In Nicole Pileggi v. Washington Newspaper Publishing Company LLC, the D.C. Circuit unanimously affirmed the district court’s dismissal of a complaint alleging that news magazine and website Washington Examiner disclosed consumers’ personal information through a third-party pixel in violation of the Video Privacy Protection Act (“VPPA”).
In 2023, Pileggi alleged that the Examiner’s use of a third-party pixel on its site gave the third party the ability to collect website visitors’ personal information, including IP addresses and titles of videos they had watched. The District Court for the District of Columbia granted the Examiner’s motion to dismiss early last year, holding that Pileggi was not a “consumer” under the VPPA and that she failed to establish the requisite connection between her subscription to the Examiner’s newsletter and the video information allegedly disclosed.
The D.C. Circuit agreed. Judge Millett, joined by Judges Randolph and Wilkins, held that Nicole Pileggi is not a “consumer” under the VPPA, and that she failed to allege that the Examiner collected personally identifiable information related to videos she had accessed. On appeal, Pileggi chiefly argued that a plaintiff who purchases or rents any “good or service” from a third party and later watches an unrelated video provided by that party has a cause of action under the Act. As the D.C. Circuit observed, Pileggi failed to raise this argument in the district court; the panel nonetheless assessed it because the district court addressed the merits of the issue. Pileggi also argued, as she did in the court below, that a subscription to the Examiner’s newsletter was a sufficient connection to the videos on the website for her to be a “consumer” under the VPPA.
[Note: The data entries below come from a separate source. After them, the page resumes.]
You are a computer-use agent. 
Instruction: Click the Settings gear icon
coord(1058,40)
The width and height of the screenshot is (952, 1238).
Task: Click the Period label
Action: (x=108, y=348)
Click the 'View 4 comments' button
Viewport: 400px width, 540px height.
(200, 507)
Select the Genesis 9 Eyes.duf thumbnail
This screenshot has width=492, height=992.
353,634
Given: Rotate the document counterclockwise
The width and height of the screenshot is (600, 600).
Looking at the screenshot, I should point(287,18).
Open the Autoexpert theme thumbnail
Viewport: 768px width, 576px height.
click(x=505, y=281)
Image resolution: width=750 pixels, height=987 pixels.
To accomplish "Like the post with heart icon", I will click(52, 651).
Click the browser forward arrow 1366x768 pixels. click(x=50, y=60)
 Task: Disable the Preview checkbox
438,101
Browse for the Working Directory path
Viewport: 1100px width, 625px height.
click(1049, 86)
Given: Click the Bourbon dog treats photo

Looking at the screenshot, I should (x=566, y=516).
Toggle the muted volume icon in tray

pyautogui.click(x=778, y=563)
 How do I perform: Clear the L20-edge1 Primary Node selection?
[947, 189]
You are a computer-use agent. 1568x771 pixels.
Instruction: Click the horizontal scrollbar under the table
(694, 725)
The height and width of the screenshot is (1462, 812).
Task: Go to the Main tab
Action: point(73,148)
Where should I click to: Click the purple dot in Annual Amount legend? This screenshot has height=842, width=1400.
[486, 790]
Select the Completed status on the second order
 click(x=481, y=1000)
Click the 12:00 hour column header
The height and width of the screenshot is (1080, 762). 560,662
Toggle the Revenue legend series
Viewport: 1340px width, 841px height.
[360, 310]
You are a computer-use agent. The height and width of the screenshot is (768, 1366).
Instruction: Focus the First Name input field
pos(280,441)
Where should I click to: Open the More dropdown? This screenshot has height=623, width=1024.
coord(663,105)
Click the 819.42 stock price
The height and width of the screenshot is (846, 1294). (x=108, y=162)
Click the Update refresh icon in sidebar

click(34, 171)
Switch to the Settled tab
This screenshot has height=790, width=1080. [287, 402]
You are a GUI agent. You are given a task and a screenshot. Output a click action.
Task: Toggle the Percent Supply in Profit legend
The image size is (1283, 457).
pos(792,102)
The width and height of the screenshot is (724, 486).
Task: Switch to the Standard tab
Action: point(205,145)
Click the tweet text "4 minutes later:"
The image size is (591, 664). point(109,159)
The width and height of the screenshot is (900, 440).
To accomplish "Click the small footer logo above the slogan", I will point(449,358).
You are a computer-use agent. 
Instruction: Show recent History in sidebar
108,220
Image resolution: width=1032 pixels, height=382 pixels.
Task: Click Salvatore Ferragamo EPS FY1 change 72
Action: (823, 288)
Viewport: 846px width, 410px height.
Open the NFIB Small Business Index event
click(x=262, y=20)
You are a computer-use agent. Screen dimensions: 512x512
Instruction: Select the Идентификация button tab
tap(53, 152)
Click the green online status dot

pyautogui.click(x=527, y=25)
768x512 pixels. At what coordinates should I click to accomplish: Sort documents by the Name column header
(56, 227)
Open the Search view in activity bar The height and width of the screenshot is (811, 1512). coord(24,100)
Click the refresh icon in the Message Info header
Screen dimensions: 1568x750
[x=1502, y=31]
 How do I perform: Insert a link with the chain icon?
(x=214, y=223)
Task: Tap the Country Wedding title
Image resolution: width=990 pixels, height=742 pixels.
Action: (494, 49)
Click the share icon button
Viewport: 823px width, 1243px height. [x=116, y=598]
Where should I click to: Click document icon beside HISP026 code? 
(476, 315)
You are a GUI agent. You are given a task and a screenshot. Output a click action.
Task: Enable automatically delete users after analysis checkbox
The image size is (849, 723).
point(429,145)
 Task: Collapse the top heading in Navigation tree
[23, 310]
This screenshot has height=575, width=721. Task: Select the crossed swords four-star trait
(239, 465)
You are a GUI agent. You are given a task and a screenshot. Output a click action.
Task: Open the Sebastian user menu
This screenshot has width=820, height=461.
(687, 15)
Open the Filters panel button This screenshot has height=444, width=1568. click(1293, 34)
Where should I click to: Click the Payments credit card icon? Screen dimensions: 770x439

The D.C. Circuit rejected Pileggi’s broad interpretation of “consumer” under the statute. According to the panel, Pileggi did not become a “consumer” protected by the VPPA by merely visiting the Examiner’s website without subscribing to a video or comparable audio-visual service. The panel also characterized Pileggi’s contention that a person becomes a “consumer” under the VPPA by buying any good or service from an entity as a violation of the statutory text and a pathway to “haphazard and unreasoned line-drawing.”
Judge Randolph, who joined the majority’s opinion, filed a separate concurring opinion arguing that the case could have been dismissed via “a straighter path.” According to Judge Randolph, the Examiner is not a “video tape service provider” governed by the VPPA because its short-form videos are not “prerecorded video cassette tapes or similar audio visual materials.’” Seemingly nudging Congress, Judge Randolph argued that “[t]echnology has overtaken this federal statute and has rendered it largely obsolete. The VPPA addressed a different problem in a different time.”
Litigants should note that the Pileggi decision deepens a circuit split regarding interpretation of “consumer” under the VPPA. The D.C. Circuit and the Sixth Circuit have read the “consumer” provision as encompassing only consumers of audiovisual materials, whereas the Second and Seventh Circuits have adopted a broader reading that encompasses consumers of nearly any good or service (including free website accounts and e-mail updates).